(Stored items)
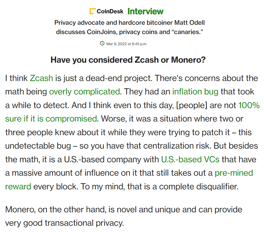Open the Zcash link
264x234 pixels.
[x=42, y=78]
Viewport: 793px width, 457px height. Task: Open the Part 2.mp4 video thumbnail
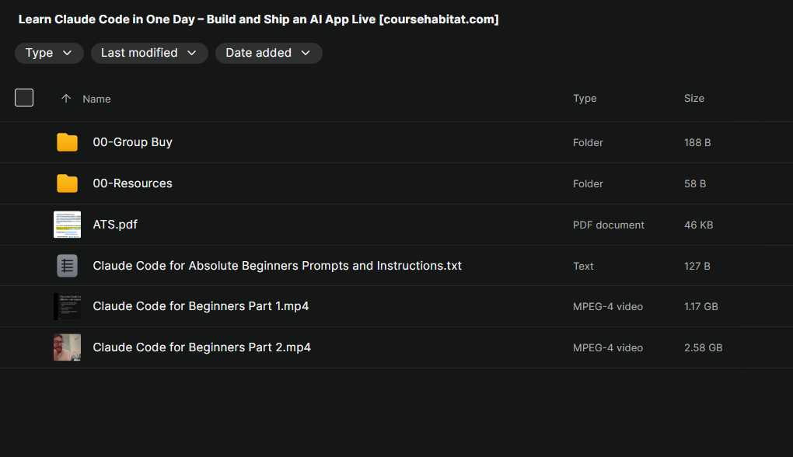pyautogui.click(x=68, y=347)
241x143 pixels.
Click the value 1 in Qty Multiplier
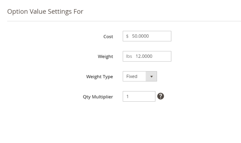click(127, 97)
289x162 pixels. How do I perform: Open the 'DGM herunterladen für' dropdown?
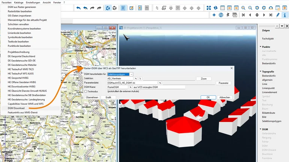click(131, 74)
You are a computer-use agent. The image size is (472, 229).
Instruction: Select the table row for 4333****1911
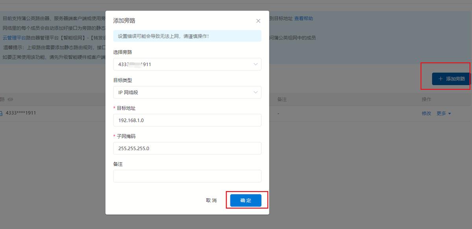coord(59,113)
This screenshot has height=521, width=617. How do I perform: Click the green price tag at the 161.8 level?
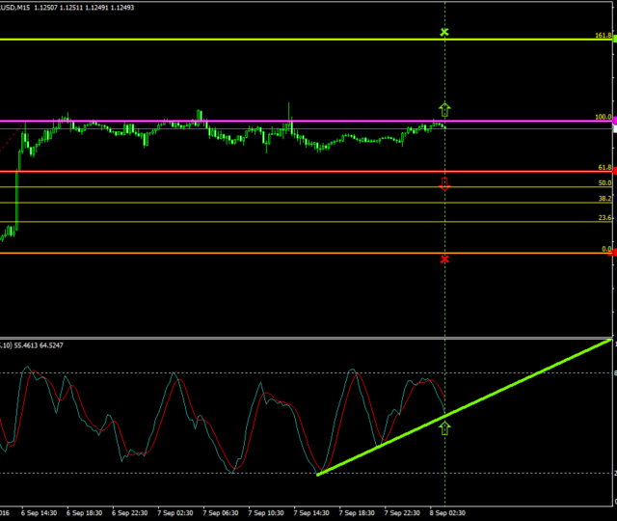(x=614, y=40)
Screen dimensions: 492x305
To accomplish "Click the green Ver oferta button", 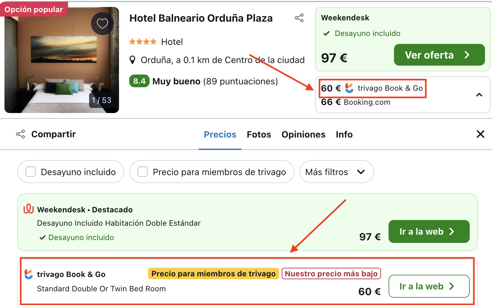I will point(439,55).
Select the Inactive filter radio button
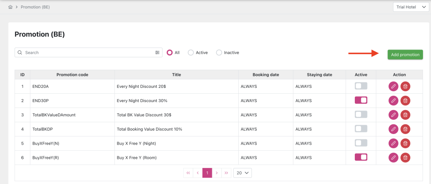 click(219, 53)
...
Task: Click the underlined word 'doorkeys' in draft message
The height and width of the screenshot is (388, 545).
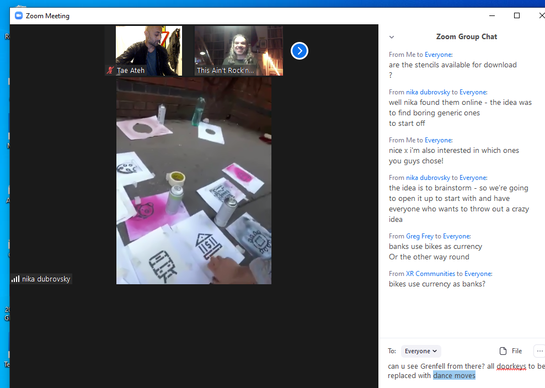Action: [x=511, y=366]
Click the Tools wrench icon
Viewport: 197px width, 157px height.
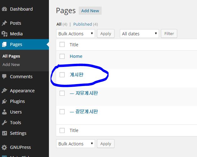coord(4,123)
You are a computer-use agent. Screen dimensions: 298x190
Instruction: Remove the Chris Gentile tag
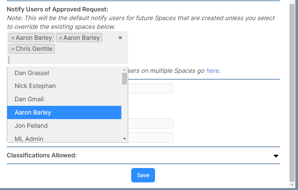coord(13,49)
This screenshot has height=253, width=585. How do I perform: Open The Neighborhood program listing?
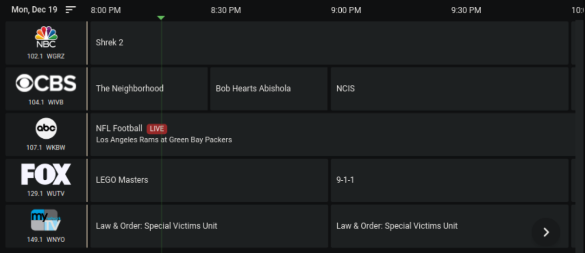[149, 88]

● **WHAT YOU WILL DO**
What belongs in the answer is each line of the data that has the word "computer".

● **PROBLEM SOLUTION**
You are a computer-use agent. The image size is (472, 229).
You are a computer-use agent. Screen dimensions: 298x190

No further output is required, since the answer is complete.